START Provided data
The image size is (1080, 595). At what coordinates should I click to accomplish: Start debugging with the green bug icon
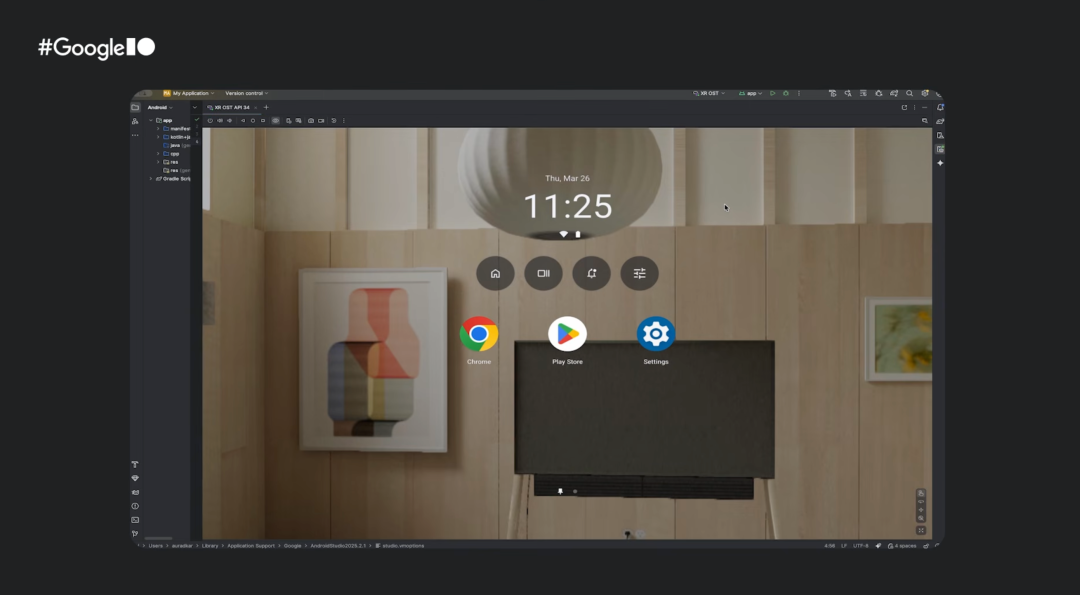point(785,93)
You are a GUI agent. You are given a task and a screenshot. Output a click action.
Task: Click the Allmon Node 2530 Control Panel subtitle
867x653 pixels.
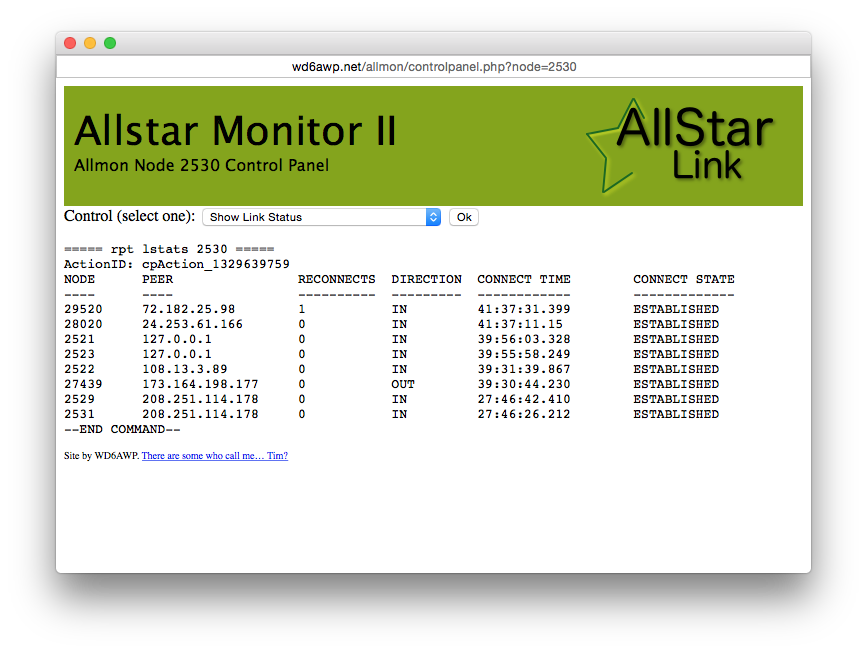(202, 165)
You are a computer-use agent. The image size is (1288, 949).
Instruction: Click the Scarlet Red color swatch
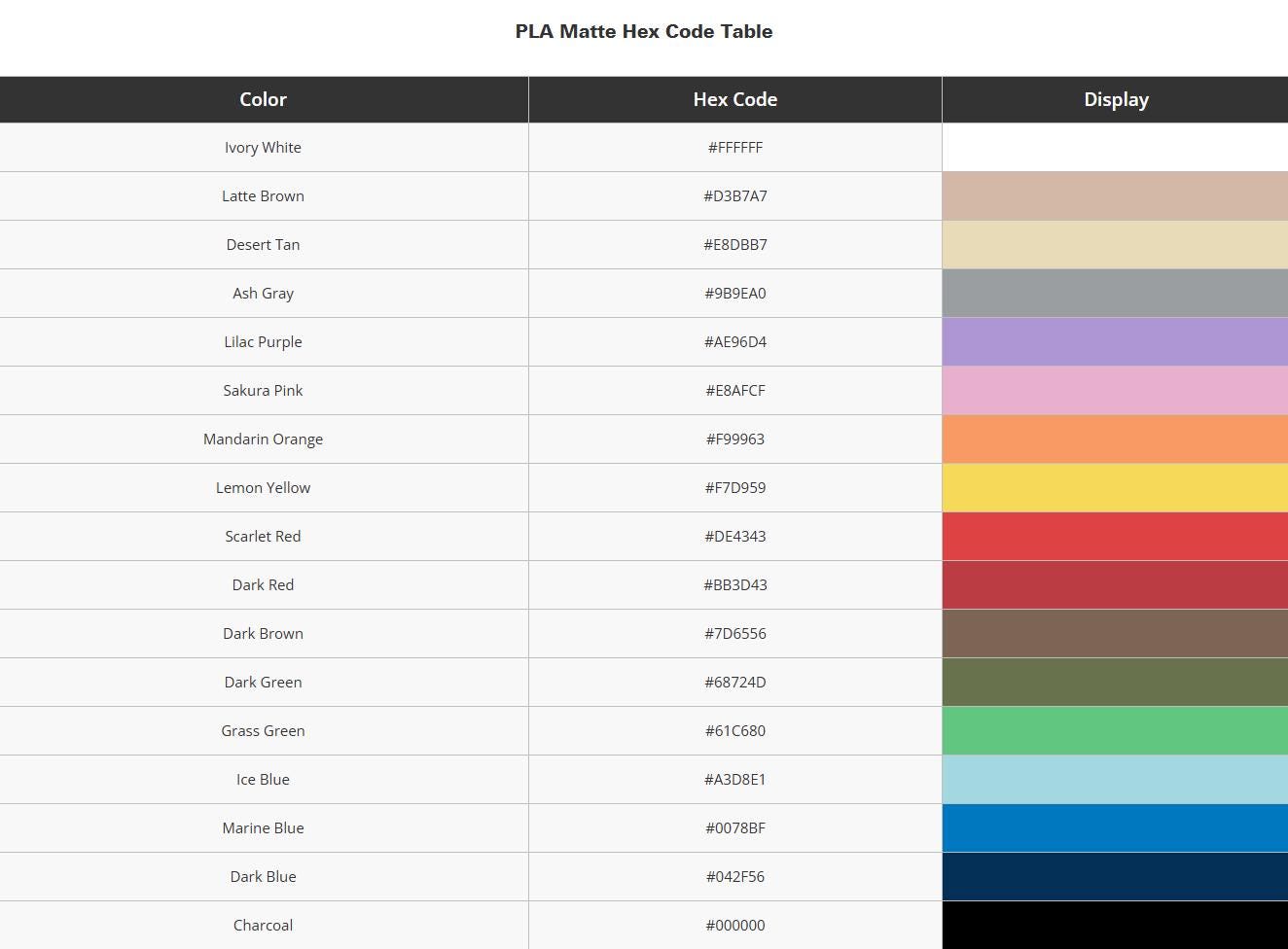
END Provided data
▸ What is needed: Look through the entries above; copy each line where the string "agent" appears.

▸ Answer section:
You are a GUI agent. You are given a task and a screenshot. Output a click action.
You are a computer-use agent. The image size is (1288, 949).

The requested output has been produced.